I have a CSV that looks like this:
created,id,value
2022-12-1611:55,58,10
2022-12-1611:55,59,2
2022-12-1611:50,58,11
2022-12-1611:50,59,3
2022-12-1611:50,60,7
I want to parse it so I have the following result, setting ids as columns and grouping by date:
created,58,59,60
2022-12-1611:55,10,2,nan
2022-12-1611:50,11,3,7
missing values are set to nan, each id appears at most once per date
How can I do it?
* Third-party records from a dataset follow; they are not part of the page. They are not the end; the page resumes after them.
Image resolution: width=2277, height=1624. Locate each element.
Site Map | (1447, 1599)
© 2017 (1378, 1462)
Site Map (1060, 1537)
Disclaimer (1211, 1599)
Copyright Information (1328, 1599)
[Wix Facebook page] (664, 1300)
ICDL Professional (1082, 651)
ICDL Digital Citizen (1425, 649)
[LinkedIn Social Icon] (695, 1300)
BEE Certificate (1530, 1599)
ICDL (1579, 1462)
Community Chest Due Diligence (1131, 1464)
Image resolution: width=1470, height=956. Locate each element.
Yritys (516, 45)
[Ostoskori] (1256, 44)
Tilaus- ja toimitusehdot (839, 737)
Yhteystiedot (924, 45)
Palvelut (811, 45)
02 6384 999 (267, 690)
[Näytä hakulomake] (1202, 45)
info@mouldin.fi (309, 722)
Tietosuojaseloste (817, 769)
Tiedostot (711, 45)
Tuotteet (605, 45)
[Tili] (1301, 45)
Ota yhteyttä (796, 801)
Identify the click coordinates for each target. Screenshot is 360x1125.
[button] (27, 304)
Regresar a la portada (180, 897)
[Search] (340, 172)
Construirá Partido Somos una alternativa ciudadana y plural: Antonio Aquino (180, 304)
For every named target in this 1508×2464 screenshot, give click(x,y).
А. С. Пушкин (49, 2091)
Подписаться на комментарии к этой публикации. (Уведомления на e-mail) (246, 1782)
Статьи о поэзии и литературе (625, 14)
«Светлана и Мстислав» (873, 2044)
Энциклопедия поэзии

I also have the first CSV in a JSON equivalent if this is easier to do with jq
The JSON is composed of similar elements:
{
"created": "2022-12-16 09:15",
"value": "10.4",
"id": "60"
}
CodePudding user response:
try it script:
cat xtmp.txt | sort | sed -e 's\,\\g' | awk '{if(!a[$1" "$2]){a[$1" "$2]=$4;b[$1" "$2]=c[$1" "$2]="nan"};z[$1" "$2] =1;if(z[$1" "$2]==2){b[$1" "$2]=$4}else if (z[$1" "$2]==3){c[$1" "$2]=$4}}END{for(i in a) printf "%s, %s, %s, %s \n", i, a[i], b[i], c[i]}'
CodePudding user response:
Using the great Miller (version >= 6), running
mlr --csv reshape -s id,value then unsparsify then fill-empty -v "nan" input.csv
you get
created,58,59,60
2022-12-1611:55,10,2,nan
2022-12-1611:50,11,3,7
The core command here is reshape -s id,value
, to transform your input from long to wide structure.